═════ Supplied records ═════
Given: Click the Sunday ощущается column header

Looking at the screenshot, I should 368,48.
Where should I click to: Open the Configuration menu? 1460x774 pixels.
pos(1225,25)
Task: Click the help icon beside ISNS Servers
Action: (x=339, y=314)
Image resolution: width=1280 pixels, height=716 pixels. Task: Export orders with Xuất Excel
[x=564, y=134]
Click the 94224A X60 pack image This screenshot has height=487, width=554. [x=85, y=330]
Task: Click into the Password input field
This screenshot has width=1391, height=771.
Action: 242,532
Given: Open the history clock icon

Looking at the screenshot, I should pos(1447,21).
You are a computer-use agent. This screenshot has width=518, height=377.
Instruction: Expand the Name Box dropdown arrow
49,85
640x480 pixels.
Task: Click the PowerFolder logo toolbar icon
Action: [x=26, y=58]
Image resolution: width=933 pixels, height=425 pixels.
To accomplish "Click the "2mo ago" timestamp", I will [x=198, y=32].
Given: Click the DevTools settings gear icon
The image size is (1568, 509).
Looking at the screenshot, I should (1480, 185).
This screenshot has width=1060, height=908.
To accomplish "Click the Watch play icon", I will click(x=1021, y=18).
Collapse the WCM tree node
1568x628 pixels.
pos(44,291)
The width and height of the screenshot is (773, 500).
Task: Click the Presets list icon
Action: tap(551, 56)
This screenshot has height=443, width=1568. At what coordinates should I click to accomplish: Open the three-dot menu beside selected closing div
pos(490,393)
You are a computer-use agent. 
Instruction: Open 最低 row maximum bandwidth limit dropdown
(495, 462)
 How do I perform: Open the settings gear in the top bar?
═════
Task objective »
Render every line of the listing above as a JSON list of strings, one string per line, and leave out the blank lines.

Exercise response »
[
  "Given: Click the Sunday ощущается column header",
  "Looking at the screenshot, I should 368,48.",
  "Where should I click to: Open the Configuration menu? 1460x774 pixels.",
  "pos(1225,25)",
  "Task: Click the help icon beside ISNS Servers",
  "Action: (x=339, y=314)",
  "Image resolution: width=1280 pixels, height=716 pixels. Task: Export orders with Xuất Excel",
  "[x=564, y=134]",
  "Click the 94224A X60 pack image This screenshot has height=487, width=554. [x=85, y=330]",
  "Task: Click into the Password input field",
  "This screenshot has width=1391, height=771.",
  "Action: 242,532",
  "Given: Open the history clock icon",
  "Looking at the screenshot, I should pos(1447,21).",
  "You are a computer-use agent. This screenshot has width=518, height=377.",
  "Instruction: Expand the Name Box dropdown arrow",
  "49,85",
  "640x480 pixels.",
  "Task: Click the PowerFolder logo toolbar icon",
  "Action: [x=26, y=58]",
  "Image resolution: width=933 pixels, height=425 pixels.",
  "To accomplish \"Click the \"2mo ago\" timestamp\", I will [x=198, y=32].",
  "Given: Click the DevTools settings gear icon",
  "The image size is (1568, 509).",
  "Looking at the screenshot, I should (1480, 185).",
  "This screenshot has width=1060, height=908.",
  "To accomplish \"Click the Watch play icon\", I will click(x=1021, y=18).",
  "Collapse the WCM tree node",
  "1568x628 pixels.",
  "pos(44,291)",
  "The width and height of the screenshot is (773, 500).",
  "Task: Click the Presets list icon",
  "Action: tap(551, 56)",
  "This screenshot has height=443, width=1568. At what coordinates should I click to accomplish: Open the three-dot menu beside selected closing div",
  "pos(490,393)",
  "You are a computer-use agent. ",
  "Instruction: Open 最低 row maximum bandwidth limit dropdown",
  "(495, 462)",
  " How do I perform: Open the settings gear in the top bar?"
]